Nuclear medicine images (SPECT, PET) were widely used tool for assessment of myocardial viability and perfusion. However it had difficult to define accurate myocardial infarct region. The purpose of this study was to investigate methodological approach for automatic measurement of rat myocardial infarct size using polar map with adaptive threshold. Rat myocardial infarction model was induced by ligation of the left circumflex artery. PET images were obtained after intravenous injection of 37 MBq $^{18}F$-FDG. After 60 min uptake, each animal was scanned for 20 min with ECG gating. PET data were reconstructed using ordered subset expectation maximization (OSEM) 2D. To automatically make the myocardial contour and generate polar map, we used QGS software (Cedars-Sinai Medical Center).
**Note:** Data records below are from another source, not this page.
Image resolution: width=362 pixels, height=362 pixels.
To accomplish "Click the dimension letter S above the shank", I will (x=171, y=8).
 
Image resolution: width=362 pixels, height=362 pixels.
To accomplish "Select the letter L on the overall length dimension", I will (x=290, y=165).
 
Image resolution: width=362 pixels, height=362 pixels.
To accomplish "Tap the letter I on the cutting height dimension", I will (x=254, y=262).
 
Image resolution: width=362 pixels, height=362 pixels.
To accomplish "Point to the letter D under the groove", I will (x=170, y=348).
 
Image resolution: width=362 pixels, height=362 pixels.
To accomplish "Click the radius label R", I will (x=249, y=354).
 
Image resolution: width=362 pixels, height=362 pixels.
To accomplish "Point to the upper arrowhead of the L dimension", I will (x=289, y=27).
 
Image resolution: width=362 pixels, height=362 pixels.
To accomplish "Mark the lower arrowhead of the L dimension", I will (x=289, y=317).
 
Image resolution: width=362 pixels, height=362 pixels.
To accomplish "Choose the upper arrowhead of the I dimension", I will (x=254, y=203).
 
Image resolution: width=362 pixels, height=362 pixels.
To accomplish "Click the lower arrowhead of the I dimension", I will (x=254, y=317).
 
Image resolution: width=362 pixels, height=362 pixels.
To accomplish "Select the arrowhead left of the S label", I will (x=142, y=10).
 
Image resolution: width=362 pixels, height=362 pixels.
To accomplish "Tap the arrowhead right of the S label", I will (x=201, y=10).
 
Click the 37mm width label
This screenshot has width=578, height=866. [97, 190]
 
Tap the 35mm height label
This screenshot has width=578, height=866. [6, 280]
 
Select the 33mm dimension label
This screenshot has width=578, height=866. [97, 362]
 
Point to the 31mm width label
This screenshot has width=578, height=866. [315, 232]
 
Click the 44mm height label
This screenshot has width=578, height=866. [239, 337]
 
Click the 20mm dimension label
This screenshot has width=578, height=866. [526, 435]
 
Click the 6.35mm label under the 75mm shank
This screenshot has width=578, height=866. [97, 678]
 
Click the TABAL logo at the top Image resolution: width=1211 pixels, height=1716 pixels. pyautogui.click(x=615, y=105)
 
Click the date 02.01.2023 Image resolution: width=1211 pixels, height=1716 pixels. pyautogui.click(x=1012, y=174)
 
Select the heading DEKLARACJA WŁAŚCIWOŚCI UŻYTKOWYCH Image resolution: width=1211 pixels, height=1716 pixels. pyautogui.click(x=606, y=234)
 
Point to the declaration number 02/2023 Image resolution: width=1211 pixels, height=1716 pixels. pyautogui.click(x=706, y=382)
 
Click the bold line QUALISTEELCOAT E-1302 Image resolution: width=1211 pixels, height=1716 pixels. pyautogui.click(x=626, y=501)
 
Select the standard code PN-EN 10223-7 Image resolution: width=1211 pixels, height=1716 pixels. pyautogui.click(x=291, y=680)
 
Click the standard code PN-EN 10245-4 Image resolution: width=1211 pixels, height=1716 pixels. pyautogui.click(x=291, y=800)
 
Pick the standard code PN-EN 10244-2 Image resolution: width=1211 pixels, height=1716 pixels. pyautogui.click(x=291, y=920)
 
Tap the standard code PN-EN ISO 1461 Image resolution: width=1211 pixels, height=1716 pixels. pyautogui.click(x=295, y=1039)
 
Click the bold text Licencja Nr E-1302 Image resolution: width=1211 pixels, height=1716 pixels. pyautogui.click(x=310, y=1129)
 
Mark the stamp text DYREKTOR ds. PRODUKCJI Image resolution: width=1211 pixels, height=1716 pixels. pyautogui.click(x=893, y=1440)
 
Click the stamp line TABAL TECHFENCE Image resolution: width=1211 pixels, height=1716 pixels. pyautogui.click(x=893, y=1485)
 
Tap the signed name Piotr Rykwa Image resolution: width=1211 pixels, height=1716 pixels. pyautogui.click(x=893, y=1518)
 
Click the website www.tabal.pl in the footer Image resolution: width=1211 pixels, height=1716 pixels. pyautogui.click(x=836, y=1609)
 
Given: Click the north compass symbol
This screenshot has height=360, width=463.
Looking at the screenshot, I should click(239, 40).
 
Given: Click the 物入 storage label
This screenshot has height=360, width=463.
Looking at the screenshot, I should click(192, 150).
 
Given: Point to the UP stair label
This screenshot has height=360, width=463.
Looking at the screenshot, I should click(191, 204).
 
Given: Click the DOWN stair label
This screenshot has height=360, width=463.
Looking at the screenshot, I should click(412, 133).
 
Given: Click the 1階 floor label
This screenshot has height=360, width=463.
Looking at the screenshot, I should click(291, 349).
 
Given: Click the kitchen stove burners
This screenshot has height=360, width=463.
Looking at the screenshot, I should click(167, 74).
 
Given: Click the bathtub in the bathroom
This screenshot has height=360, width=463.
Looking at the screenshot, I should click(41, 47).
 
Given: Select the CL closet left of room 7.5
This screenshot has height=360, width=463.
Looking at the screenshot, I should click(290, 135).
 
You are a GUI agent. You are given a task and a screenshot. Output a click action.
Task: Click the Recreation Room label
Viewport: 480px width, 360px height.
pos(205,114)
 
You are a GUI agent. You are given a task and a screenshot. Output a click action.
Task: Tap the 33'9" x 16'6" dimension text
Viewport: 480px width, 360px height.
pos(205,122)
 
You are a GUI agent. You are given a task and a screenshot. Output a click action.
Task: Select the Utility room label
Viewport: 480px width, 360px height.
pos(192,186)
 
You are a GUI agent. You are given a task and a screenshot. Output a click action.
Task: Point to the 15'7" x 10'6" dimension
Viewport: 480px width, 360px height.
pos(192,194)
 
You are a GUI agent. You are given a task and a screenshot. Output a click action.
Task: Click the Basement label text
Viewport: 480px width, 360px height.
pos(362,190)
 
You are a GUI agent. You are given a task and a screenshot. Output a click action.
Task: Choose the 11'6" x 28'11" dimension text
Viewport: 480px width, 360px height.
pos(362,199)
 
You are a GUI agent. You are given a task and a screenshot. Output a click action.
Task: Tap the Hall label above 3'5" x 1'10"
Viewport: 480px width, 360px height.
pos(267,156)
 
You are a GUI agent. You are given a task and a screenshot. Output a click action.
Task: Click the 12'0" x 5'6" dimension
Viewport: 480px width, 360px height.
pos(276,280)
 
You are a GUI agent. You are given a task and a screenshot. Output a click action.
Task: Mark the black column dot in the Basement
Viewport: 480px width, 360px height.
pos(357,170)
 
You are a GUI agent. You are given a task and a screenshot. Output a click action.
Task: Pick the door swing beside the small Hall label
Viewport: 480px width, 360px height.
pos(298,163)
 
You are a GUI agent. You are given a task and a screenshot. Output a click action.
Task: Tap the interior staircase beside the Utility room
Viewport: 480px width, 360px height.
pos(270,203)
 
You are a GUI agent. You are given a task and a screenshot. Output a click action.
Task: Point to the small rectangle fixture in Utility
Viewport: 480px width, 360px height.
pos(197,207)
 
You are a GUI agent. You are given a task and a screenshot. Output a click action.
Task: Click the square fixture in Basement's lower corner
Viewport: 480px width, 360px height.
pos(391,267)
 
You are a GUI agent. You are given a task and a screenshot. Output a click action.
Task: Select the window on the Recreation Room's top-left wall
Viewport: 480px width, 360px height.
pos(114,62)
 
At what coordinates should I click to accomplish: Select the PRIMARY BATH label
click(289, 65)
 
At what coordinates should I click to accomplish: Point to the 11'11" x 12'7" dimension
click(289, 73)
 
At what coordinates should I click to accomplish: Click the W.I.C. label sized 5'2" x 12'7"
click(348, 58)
The reference infarct size was defined by infarction area percentage of the total left myocardium using TTC staining. We used three threshold methods (predefined threshold, Otsu and Multi Gaussian mixture model; MGMM). Predefined threshold method was commonly used in other studies. We applied threshold value form 10% to 90% in step of 10%. Otsu algorithm calculated threshold with the maximum between class variance. MGMM method estimated the distribution of image intensity using multiple Gaussian mixture models (MGMM2, ${\cdots}$ MGMM5) and calculated adaptive threshold. The infarct size in polar map was calculated as the percentage of lower threshold area in polar map from the total polar map area. The measured infarct size using different threshold methods was evaluated by comparison with reference infarct size. The mean difference between with polar map defect size by predefined thresholds (20%, 30%, and 40%) and reference infarct size were $7.04{\pm}3.44%$, $3.87{\pm}2.09%$ and $2.15{\pm}2.07%$, respectively. Otsu verse reference infarct size was $3.56{\pm}4.16%$. MGMM methods verse reference infarct size was $2.29{\pm}1.94%$. The predefined threshold (30%) showed the smallest mean difference with reference infarct size. However, MGMM was more accurate than predefined threshold in under 10% reference infarct size case (MGMM: 0.006%, predefined threshold: 0.59%). In this study, we was to evaluate myocardial infarct size in polar map using multiple Gaussian mixture model. MGMM method was provide adaptive threshold in each subject and will be a useful for automatic measurement of infarct size.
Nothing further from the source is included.